For not having observed the biblical precept of “protecting and caring for the Garden of Eden (of the Earth: Genesis 2:15)” and for threatening the ecological bases that sustain all life, she has counterattacked us with a powerful weapon, the coronavirus which causes COVID-19. To deal with it, we have returned to the method of the Middle Ages, which overcame its pandemics through strict social isolation. So that the townspeople, who were afraid, would go out into the street, in the Munich City Hall (Marienplatz) an ingenious clock was built with dancers and cuckoos so that everyone came to appreciate it, which has been done until today.

The pandemic, which more than a crisis is the demand for a change in the worldview and the incorporation of new values, raises the question: Do we really want to prevent nature from sending us even more lethal viruses that can decimate even the human species? This would be one of the ten that disappear permanently every day. Do we want to take that risk?

Generalized Unconsciousness for the Ecological Factor

As early as 1962, American biologist and writer Rachel Carson, author of Silent Spring, warned: “Future generations are unlikely to tolerate our lack of prudent concern for the integrity of the natural world that sustains all of life. The question is whether any civilization can continue a relentless war against life without destroying itself and without losing the right to be called a civilization.”

It seems like a prophecy of the situation we are experiencing on a planetary level. We have the impression that the majority of humanity and even political leaders do not demonstrate sufficient awareness of the dangers we face with global warming, with the excessive proximity of our cities and especially the massive agribusiness to virgin nature and the forests that they are deforesting. In this way we destroy the habitats of millions of viruses and bacteria that end up being transferred to humans. According to serious scientists, the coronavirus would not have come through a bat from the Chinese market, but simply from nature.

The coronavirus will force us to reinvent ourselves as humanity and to remodel in a sustainable and inclusive way the only Common House we have. If what prevailed before prevailed, exacerbated to the extreme, then we could prepare for the worst. However, it should be remembered that the life-system has gone through several important extinctions (we are within the sixth) but has always survived.

Life would seem –I allow myself a singular metaphor– a “plague” that nobody until today has managed to exterminate. Because it is a blessed “plague,” linked to the mystery of cosmogenesis and to that mysterious and loving Background Energy that presides over all cosmic processes and ours.

It is imperative that we abandon the old paradigm of the will to power and domination over everything (the closed fist) towards a paradigm of caring for everything that exists and lives (the outstretched hand) and of collective stewardship.

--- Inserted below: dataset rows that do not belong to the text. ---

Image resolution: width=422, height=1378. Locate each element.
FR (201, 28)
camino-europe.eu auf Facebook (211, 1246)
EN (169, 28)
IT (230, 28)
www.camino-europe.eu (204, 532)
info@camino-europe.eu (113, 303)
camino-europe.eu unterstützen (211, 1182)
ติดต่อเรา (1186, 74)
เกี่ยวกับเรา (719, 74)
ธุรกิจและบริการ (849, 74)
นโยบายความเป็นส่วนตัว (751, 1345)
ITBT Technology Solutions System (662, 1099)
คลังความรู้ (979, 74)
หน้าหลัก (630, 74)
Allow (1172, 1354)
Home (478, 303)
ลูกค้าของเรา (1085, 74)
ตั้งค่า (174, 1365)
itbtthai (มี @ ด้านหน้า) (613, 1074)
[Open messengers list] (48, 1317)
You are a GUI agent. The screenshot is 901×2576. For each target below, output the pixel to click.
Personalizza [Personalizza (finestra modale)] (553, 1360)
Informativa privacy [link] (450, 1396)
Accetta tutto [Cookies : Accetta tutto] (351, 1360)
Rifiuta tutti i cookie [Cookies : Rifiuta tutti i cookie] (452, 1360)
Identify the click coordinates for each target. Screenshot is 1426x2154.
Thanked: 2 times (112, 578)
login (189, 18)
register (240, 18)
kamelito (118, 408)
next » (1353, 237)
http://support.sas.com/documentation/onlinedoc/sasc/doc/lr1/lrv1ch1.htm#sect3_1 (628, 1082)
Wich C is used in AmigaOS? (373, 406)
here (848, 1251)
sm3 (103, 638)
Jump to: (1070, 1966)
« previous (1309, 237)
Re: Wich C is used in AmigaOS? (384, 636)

Eric Hobsbawn wrote in the last paragraph of his book The Age of Extremes (1995): “One thing is clear. If humanity wants to have a recognizable future, it cannot be prolonging the past or the present. If we try to build the third millennium on this basis, we will fail. The price of failure, that is, the alternative to changing society is darkness.” (p.506)

This means that we cannot simply return to the pre-coronavirus situation, we cannot even think of a return to the pre-Enlightenment past as the current Brazilian government and others on the extreme right want.

* Leonardo Boff is an eco-theologist, philosopher and a member of the Earth Charter Commission. He has written Option Earth: the Solution for Earth Does Not Fall from the Sky, Record 2009.